薄青い空に
四時過ぎに、外に出たら、空が曇っていた。
今日も、星は見えないかも……と思っていたら、月と金星が出て来た。金星は、時々雲に隠れたけど。
私はやっぱり、金星が好きだなと思った。
月の光は黄色過ぎて……
気づけば、火星とカペラも出ていたが、雲に隠れて見えなくなった。
カペラは、また出て来て、隠れたりしていた。
アルデバランは、ほとんど鈍くて、少ししか出ていなかったけど。
しばらくして、ペテルギュウスとリゲルが出て来た。これらもまた、すぐに隠れてしまったけど。
カペラ、アルデバランも復活した。
リゲルと火星も。
リゲルが隠れて、ペテルギュウスもと思ったら、またリゲルが出ていた。
大分空が明るくなって、薄青い空に、
月の上に、ポルックス、右横に、プロキオンが出ていた。
下には、金星も。
最後は、月と金星だけが残り、
私は、「おやすみなさい」と言った。
星明かりは綺麗で、目が痛くならないのに、人工の光は何であんなに醜いんだろう?
五時前に、ネクタイをしめて上着は着ていない男が、家の横の通りを歩いて行った。
土曜日くらいから、眼鏡が曇るようになってきて、肌寒くなってきた。
火星が赤く輝き、思わず、私の口からは、「うわ~っ」という声がこぼれた。
オリオン座、シリウス、アルデバラン、すばる?プロキオン、金星、ずいぶんと細くなった月、カストルとポルックス、カペラ、頭の中で星座図を描くことが出来ない私には、何の星か分からない星達も輝いていた。
墨を落としたように、空が黒い。冬の空だ?
ザッザッザッという足音が響いて、前の通りを男が足早に歩いて行った。以前も、歩いていた白いシャツの男だ。しばらくして、単車が家の横の道を走って行った。
星座図を見ても、
頭
の
中
に、
ぎょ
しゃ
座
を
描く
ことも出来ない
私だけど、
星を見ていると、宮沢賢治の「星巡りの歌」を歌いたくなる。
家が建て込んでいるし、電線がたくさん渡してあるので、なかなかパノラマみたいには行かないけど。

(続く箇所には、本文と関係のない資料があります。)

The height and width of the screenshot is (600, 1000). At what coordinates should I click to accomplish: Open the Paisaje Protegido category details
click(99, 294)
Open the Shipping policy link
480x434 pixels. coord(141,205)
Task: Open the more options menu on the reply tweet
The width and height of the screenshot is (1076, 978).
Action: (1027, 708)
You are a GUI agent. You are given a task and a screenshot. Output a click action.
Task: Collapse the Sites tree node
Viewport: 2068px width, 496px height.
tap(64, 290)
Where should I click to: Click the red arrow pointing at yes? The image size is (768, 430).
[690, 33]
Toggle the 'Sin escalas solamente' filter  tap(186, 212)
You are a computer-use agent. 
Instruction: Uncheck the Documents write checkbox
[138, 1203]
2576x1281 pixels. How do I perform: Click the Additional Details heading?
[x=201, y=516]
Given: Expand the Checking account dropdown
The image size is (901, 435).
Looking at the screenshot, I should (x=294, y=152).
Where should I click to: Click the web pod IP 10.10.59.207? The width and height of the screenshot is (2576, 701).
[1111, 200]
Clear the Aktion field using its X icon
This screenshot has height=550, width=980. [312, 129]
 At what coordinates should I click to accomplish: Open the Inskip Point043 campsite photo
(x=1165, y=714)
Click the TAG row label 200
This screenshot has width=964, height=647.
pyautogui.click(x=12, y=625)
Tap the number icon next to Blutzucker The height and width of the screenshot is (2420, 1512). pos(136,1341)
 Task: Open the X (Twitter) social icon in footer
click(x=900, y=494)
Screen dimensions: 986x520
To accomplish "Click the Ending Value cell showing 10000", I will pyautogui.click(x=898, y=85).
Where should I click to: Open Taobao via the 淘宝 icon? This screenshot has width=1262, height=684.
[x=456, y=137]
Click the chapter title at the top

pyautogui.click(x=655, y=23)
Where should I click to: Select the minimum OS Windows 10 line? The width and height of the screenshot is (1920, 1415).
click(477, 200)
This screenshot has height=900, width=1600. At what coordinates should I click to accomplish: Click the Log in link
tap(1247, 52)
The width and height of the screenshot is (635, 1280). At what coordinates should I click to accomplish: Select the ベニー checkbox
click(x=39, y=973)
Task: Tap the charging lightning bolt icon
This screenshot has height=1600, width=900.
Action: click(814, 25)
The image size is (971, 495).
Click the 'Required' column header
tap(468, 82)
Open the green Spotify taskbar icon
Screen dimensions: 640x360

火星は西に、月と金星は北に移動して行っているように思える。
空の下が薄青くなってきたので、私は、金星に「おやすみなさい」と告げて、家の中へと入った。
曇り空の中に、火星と金星が出ていた。
火星はぼんやりしていたけど、金星は強く輝き、雲の中に吸い込まれそうになっても、また出て来た。ちょっと目を離した隙に、また隠れてしまったけど。
車のエンジンがかかる音がして、ガレージを出る金属音が聞こえ、眩い照明を放ちながら、家の横の通りを走って行った。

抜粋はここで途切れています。